Tom Brokaw and Andrea Mitchell Offer Up Deeply Rosy Takes on Bush's Legacy

On the morning of George H.W. Bush’s state funeral in Washington, the Revisionist History Express ran full speed ahead exclusively off the fumes of NBC hosts Tom Brokaw and Andrea Mitchell parsing the dead president’s legacy of “gentility and decency” on the Today show with Savannah Guthrie.

Coming at us live from outside the National Cathedral this morning, Brokaw waxed poetic about Bush’s history of public service, reminding the American people that we’re very lucky 41 didn’t follow in the footsteps of his wealthy family and become a Wall Street banker, but instead followed in the footsteps of other wealthy families to become a lifelong politician.

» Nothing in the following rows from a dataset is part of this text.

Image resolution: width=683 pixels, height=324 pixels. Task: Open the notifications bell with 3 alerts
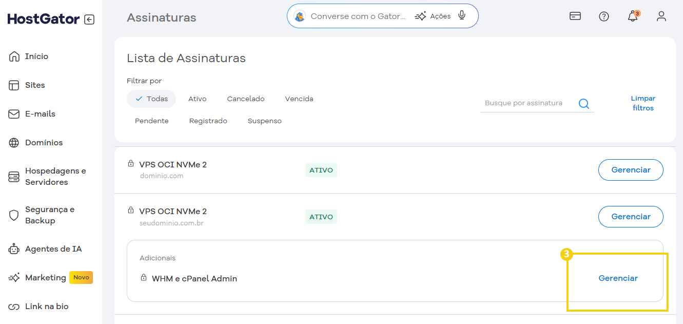pyautogui.click(x=632, y=16)
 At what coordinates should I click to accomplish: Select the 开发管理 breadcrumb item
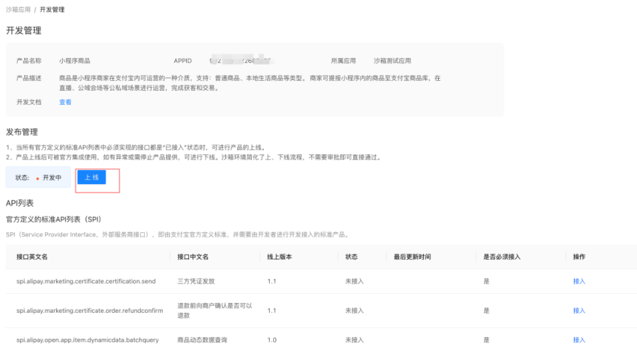click(52, 9)
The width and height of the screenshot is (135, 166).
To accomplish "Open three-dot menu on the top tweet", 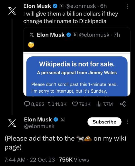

And while Guthrie recalled that Bush “didn’t care for the legacy discussion,” perhaps not wanting to be remembered for all the ways he fucked up, Mitchell went on with it anyway. Honestly, I’m not sure why I got my hopes up when she began with, “History is treating him already far better than…” as if she, in her next breath, was really going to call out this past week’s narratives, which have almost completely ignored Bush’s actual legacy.

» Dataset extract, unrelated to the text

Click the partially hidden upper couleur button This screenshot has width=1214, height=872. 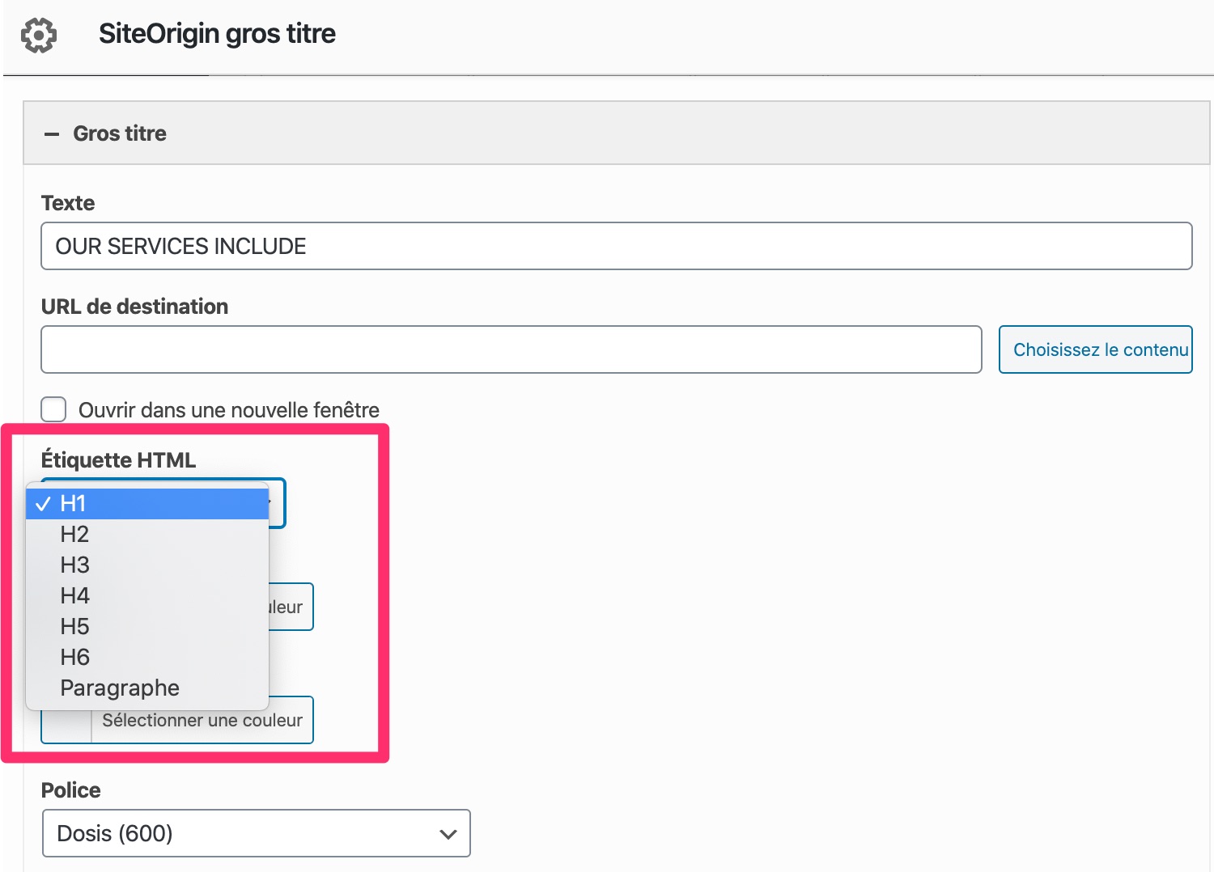(291, 607)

No, Mitchell, along with countless other media personalities, failed again (emphasis added):

Well I think history is treating him already far better than we in the media and the public perhaps appreciated him when he ended his presidency. And he was very distraught, of course, at the loss to Bill Clinton. But the fact is the gentility, the decency—despite his political instincts, he was very competitive in that 1988 campaign, that should not be airbrushed—but the fact is there was a fundamental kindness and gentility about the man.

Gentile. Kind. Decent. But let’s not gloss over the fact that he… oh, ran a “very competitive” campaign against Bill Clinton. Right, that’s what we shouldn’t forget about his history of public service.

But aside from losing that 1992 presidential campaign as the incumbent, Brokaw went on, Bush’s “sense of public service” really “defined his life.” And wow, Bush was hurt, but responded forgivingly, Brokaw recounted, when Newsweek published a cover story about him being a “wimp” during his vice presidency.

He was “so forgiving” of the media criticism, Mitchell echoed, and didn’t “blame the media,” which really made him someone who knew when to poke fun at himself and take “credit for the failures” while also “sharing” any praise he received. Praise for everything that, well, the media should have criticized the Reagan and Bush administrations to begin with.

Alas, we can look forward to Bush finally being buried tomorrow, deep in the ground, and this entire amnesia-filled news cycle with him.